All the exasperation that can clamber in one breaths is exhaled through my lips at once. Damn it. Everyone knows my mom had to come bail me out again.
“She’s a little overprotective. It wasn’t as bad as it sounds."
I slump down beside him, and my pad falls loosely in my lap. I turn it over before he can see what I’m sketching.
“So, how bad was it then?”
Okay, so it was really bad and I would have died if Mom and Uncle Brazen hadn’t shown up.
“Not as bad as her scolding,” I grumble, detouring the conversation.
He laughs harder this time, but it doesn’t annoy me as it did earlier. It’s actually a little bit of a turn on now, and I really wish it wasn’t.
Drat.
“I’ve indeed heard of your mother’s tongue-lashings from other United members. I’ve only met her a couple of times, so I was never really unfortunate enough to be on the receiving end.”
I smile lightly, and then I look down to my hands.
“It wasn’t so bad. She just worries. Besides, I didn’t deserve it, and I think she knew it. That’s why she backed off.”
His eyes slant curiously as he props back and tilts his body to face me more directly.
“I thought you were the tracker on that case,” he says with a slight bit of an accusatory tone.
“I was, and I did my job correctly. I told the captain it was a trap, but he refused to listen to me. He said Mr. Hedin had already pointed out the trail.”
He narrows his eyes.
"If you were tracking, Hedin shouldn't have interfered, given the fact he wasn't physically there to catch any new clues. That's dangerous."
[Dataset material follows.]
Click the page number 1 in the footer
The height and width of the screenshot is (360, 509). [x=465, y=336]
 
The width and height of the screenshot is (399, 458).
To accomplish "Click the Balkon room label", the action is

"That's United Politics," I retort.
“So you told him it was a trap, and he continued on anyhow? Why not tell a general?” he muses. “Why assume all the responsibility? That goes on your record, you know?”
I nod softly while releasing an agitated breath.
“I know, but if I had told on him like a child, then I would have been a rat. The other captains tend to rally for their own, and it would have just been a matter of time before I was shunned all together. My mom is too smart to think I didn’t read the trail right, but she wanted me to confess it to her so she could do something about it.”
“But you didn’t?”
His eyes have narrowed more, and he almost seems a little angry now.
“Of course not. My mom is one of the few who knows the identity of our commander. She would have stormed into his office or home and demanded the instant demotion of that captain. Then my Uncle Brazen, Uncle Grayson, and Aunt Angelica would have shown up to throw in their two cents as well. I would have looked incapable of handling myself.”
He sighs out while leaning back, and then his eyes tilt toward the vacant air above him as he loses himself in thought. His profile gives me a shiver of delight. He's perfect. His firm yet soft skin begs my fingers to stray, but I refrain.
His dark hair slides over his brow as he studies the world above us. He looks twenty, but goodness knows you can’t go based off looks around here.
“And if you had known the commander’s identity, would you have gone to him?” he asks, startling me out of my fixed gaze that has suddenly evoked some twisted fantasies.
“No,” I say with a shrug while turning my eyes to the fire.
“Why not? If a captain ignores a tracker’s fear of a trap, they need to be reprimanded. You should always go to someone,” he lightly scolds, and this time I laugh.